Nous voudrions parfois que le Christ Jésus vienne s'insérer complaisamment dans notre vision de l'homme et du monde, à la place préparée d'avance, un peu comme dans les plans d'urbanisme, où l'on réserve un coin pour l'église. Mais non : le Christ prend toute la place, déborde tous les plans ; et aucune théorie ne saurait l'enfermer.

 

Nous voudrions parfois réduire le Christ à n'être plus que le symbole de la réussite humaine, le président d'honneur d'un vaste mouvement lancé en dehors de lui, le couronnement d'un édifice dont Dieu ne serait ni l'architecte ni le maître d'œuvre. Or c'est par la folie du message chrétien que Dieu veut sauver les hommes.

Dieu veut réussir l'homme, mais par la folie de son amour. Il n'y a pas de Christ de service ; il y a  seulement le Christ Serviteur de Dieu, jusqu'à la mort de la Croix.

 

Nous aimerions remodeler Dieu à notre propre image. Volontiers nous imaginerions un Dieu qui change, comme tout change au cours d'une vie humaine, un Dieu qui aurait une histoire. Certains disent même : "Dieu est mort"; et cela les rassure.

Mais écoutons saint Paul :"Il est écrit : Je détruirai la sagesse des sages et je rejetterai l'intelligence des intelligents ! Où est-il le sage, où est-il l'homme cultivé ? Où est-il le raisonneur de ce temps ? Dieu n'a-t-il pas frappé de folie la sagesse du monde ?"

 

Oui, le moment est venu, frères et sœurs, de réveiller notre foi, de secouer la torpeur qui nous saisit à la faveur du flou et du désarroi de la pensée contemporaine, de renoncer à ce qu'il peut y avoir d'adolescent dans l'amour des paradoxes quand ils voilent le paradoxe du Christ, de refuser sereinement, avec force et douceur, toute inflation du langage.

 

Non, Dieu n'est pas mort, et il ne faut pas le dire sans nuance.
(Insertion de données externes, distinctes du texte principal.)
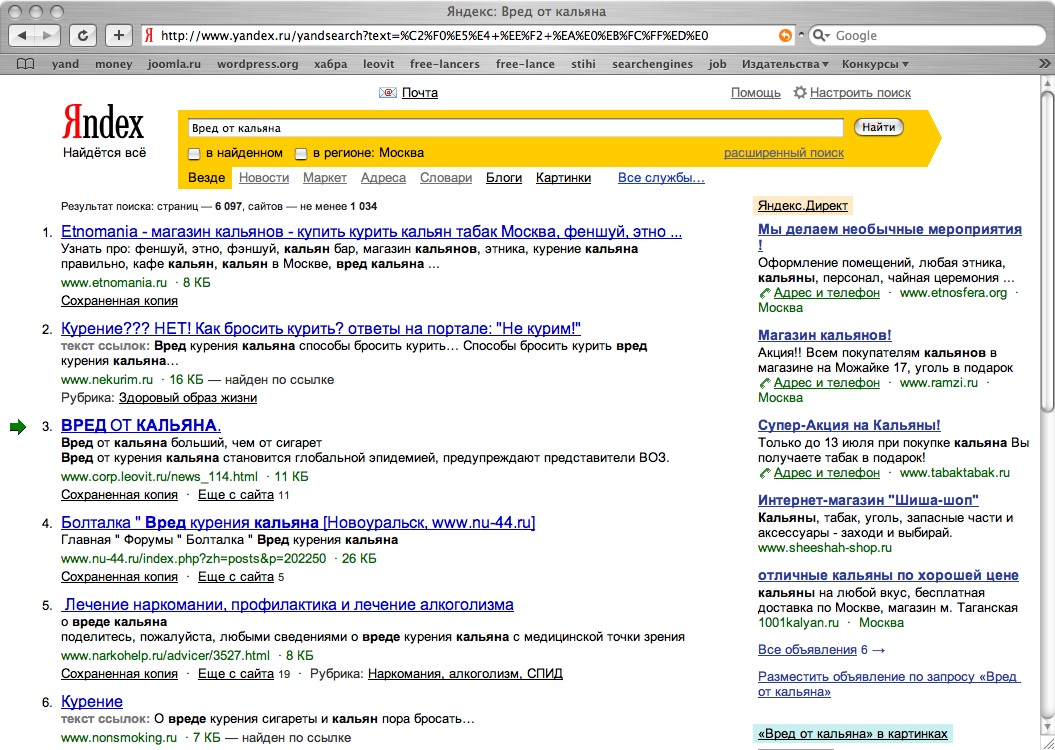Click the Yandex search query field
The height and width of the screenshot is (750, 1055).
(x=516, y=128)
Le Christ est mort pour nous, mais c'est tout autre chose.

Nous vivons parce qu'il est vivant.

Ce qui doit mourir, ce sont les caricatures de Dieu, celles que nous trouvons ça et là dans le vieil album de l'Occident et celles que nous avons griffonnées dans les marges.

 

Non, Dieu ne change pas, et l'on ne peut le dire sans nuance.

Il a envoyé son Fils qui nous a sauvés en mourant pour nous, mais c'est tout autre chose que la mort de Dieu.

Nous n'aurions que faire d'un Dieu qui serait sujet aux mêmes misères que nous.

Dieu ne cesse pas d'être Dieu quand il vient au-devant de l'humanité.

Le Fils de Dieu ne cesse pas d'être le Verbe éternel quand il prend notre chair mortelle.

Dieu, par son Fils incarné, est entré dans notre histoire, certes ; il n'empêche que Dieu tout proche reste le tout Autre, celui qui échappe à toute durée, à toute mesure, à toute prise humaine.

 

Nous n'avons pas et nous n'aurons jamais de langage humain pour dire à la fois ce qu'est le Christ vrai Dieu et ce qu'est le Christ vrai homme.

Nous ne disposons, pour approcher de ce mystère, que des mots et des images de la Révélation ; mots humains, images tirées de notre monde, mais que Dieu a authentifiés par amour pour nous.

 

Ce qui nous est proposé, c'est de nous ouvrir à la grande aventure de la foi.

Notre sagesse chrétienne ne saurait consister à nous crisper sur quelque formule un peu plus familière, mais elle se résume à accueillir l'initiative de Dieu avec toute la force de notre liberté, et à laisser Dieu faire pour nous et en nous l'œuvre de son amour un peu fou.

 

"Car ce qui est folie de Dieu est plus sage que les hommes,

 et ce qui est faiblesse de Dieu est plus fort que les hommes".